En cualquier caminata por ese Tercer Mundo que tanto me recordaba los barrios del sur de Bogotá, lo peor es la cantidad de niños abandonados y aguantando hambre. Y aquí y allá una joven con un bebé anémico en brazos o una niña embarazada arrojada en un rincón sin poderse mover. En cada calle yo pensaba: si algún día llego a tener un hijo, mis nietos o tataranietos vivirán así, en la calle, babeantes y con la espalda encorvada. No sólo sufrimos el peso de una existencia sórdida, sino que además nos encanta traer a otros a que repitan la historia de opresión y sufrimiento. ¿Por qué no es posible que los hombres y las mujeres dejen de reproducirse? Porque entonces les toca enfrentar la verdad: que somos efímeros, que no perduramos, que la muerte está ahí, siempre presente, y vivir con ese peso abrumador se vuelve una tortura. Los hijos son la ilusión de que seguimos existiendo en otros. En el código genético reproducido nos aferramos a una presencia que en realidad es una ilusión. Y la religión, sola, con sus falacias de cielos e infiernos, con sus teorías de espíritus posados en nubes o en llamas, no alcanza a contrarrestar esa verdad apabullante de nuestra inevitable transitoriedad. No, los hijos, seres palpables, ahí presentes frente a nuestros ojos, son los únicos que equilibran la balanza y que a veces, sólo a veces, logran vencer el pánico que nos produce desaparecer para siempre.

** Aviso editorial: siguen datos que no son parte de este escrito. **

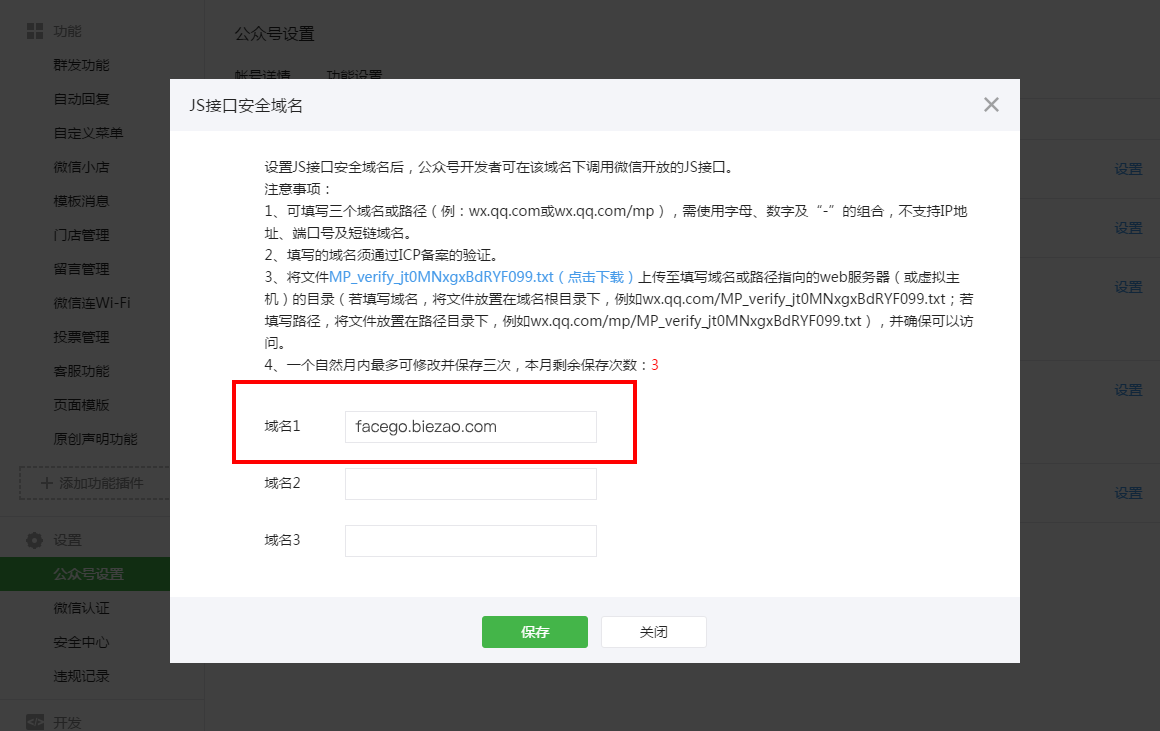Image resolution: width=1160 pixels, height=731 pixels.
Task: Open 模板消息 menu item
Action: click(x=81, y=201)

Esta es la razón por la cual, maestro, la teoría de La Cosa de Rafael se queda a medias. Se parte del hecho de que hay una mentira, una irrealidad creada para nuestra propia explotación, pero que con esfuerzo alcanzaremos una verdad que está detrás de todo este montaje que ha fabricado la cultura. Y lo que yo empecé a sentir en la cárcel, en la crujía cuatro junto a Rajiv y sus seguidores, es que no hay ninguna verdad por alcanzar. Tanto los apologetas del sistema como los que se oponen a él están atrapados en el mismo sueño, en la misma falacia. Despertar no es salirse del sistema, despertar es destruir en nuestro propio cerebro toda la maquinaria que la tradición nos inoculó desde el mismo instante en que nos engendraron. Despertar es romper lo que nos han transmitido en el código genético. Y eso no se logra a punta de discursos y disquisiciones. Cuando en el budismo se habla de satori, la palabra es difícil de traducir. No es sólo «despertar», en el sentido de pasar de un sueño a una realidad. Se refiere más bien al hecho de resquebrajar el pensamiento, la razón, el lenguaje, la conciencia, la memoria, todo, hasta que no quede nada, hasta que seamos sólo vacío. Y ese vacío no niega el mundo, sino que lo afirma en toda su vastedad y su grandeza. No es rebelarse en contra de nadie ni de nada, sino de vaciarse por completo, de escapar de la subjetividad. Y si ya no tengo yo, si mi ego se ha esfumado, con él desaparecen también las ambiciones, las metas, los propósitos, las ilusiones, los apegos, los deseos, es decir, el origen de todo sufrimiento.